Sure, the Great Fire of Rome was bad. But experts say our assessments of past leaders should be driven by the “evolving values of our time,” not merely traditional notions of “greatness.”

A surprising new survey conducted by a panel of experts specializing in the Roman Empire ranks Nero among Rome’s top 10 emperors.

The Roman Imperial Greatness Project expert survey polled current and recent members of the Roman Emperors and Imperial Politics Section of the Roman History Association, the foremost organization of social scientists studying Roman imperial politics.

Values evolve. Judgments change. Sic transit gloria, as the Romans liked to remind their emperors from time to time. Glory fades.

Marcus Aurelius landed in a middling position, ahead of some emperors such as Caligula and Tiberius but below Nero. Hadrian claimed the No. 7 spot, climbing eight spots higher than in the previous year’s survey.

Nero secured the 10th position, while other emperors like Commodus, Domitian, Caracalla, and Elagabalus fell below him.

The survey also delved into the partisan and ideological differences among respondents. The surveyors asserted that these differences did not significantly impact the overall rankings of the emperors.

“If you set aside the Great Fire, the appalling persecution of Christians, and the occasional murder of his rivals,” one Roman historian said, “Nero was actually quite progressive for his time. Just look at his record on infrastructure. He was very big on public works.”

For real, though …

None of the above is true. Well, except for the progressive reassessment of Nero. It turns out that’s only a slight exaggeration. Otherwise, the Roman Imperial Greatness Project does not exist. And of the many scholarly associations devoted to the study of ancient Rome, the Roman History Association is not one of them. That, too, is fictional.

In reality, something called the Presidential Greatness Project just released the results of its third annual expert survey in time for Presidents’ Day. It was bound to make headlines, like this one from the New York Times on Monday: “Poll Ranks Biden as 14th-Best President, With Trump Last.” And this one from Axios: “Historians rank Trump as worst president.” And this one, from The Hill, whose story I parodied at the outset: “Presidential experts rank Biden 14th among presidents in survey, Trump comes in last.”

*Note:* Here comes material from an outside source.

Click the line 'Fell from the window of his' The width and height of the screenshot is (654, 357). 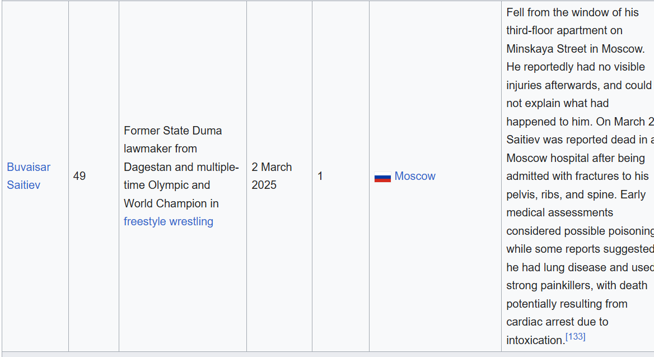(571, 12)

You get the drift. The experts — the people who know — want you to know that Joe Biden is a greater president than Ulysses S. Grant, James Monroe, and Ronald Reagan, though he’s not quite in the same league as Abraham Lincoln, Franklin D. Roosevelt, and George Washington.

And what has been Biden’s signal accomplishment, by these experts’ lights? Could it be his brilliant diplomacy in the Middle East? His unquestionable competence in withdrawing U.S. troops from Afghanistan? His deft touch with the common folk, perhaps?

No, no, none of that. Experts say Biden “rescued the presidency from Trump, resumed a more traditional style of presidential leadership, and is gearing up to keep the office out of his predecessor’s hands this fall.”

In other words, Biden vanquished the Bad Orange Man, restored our precious democratic norms, and now intends to keep restoring them with the gusto of an elderly man with a poor memory. How great is that?

Donald Trump ranks last among 45 presidents because of course he does. So many indictments. So many mania-inducing tweets. So many unsettled and broken norms.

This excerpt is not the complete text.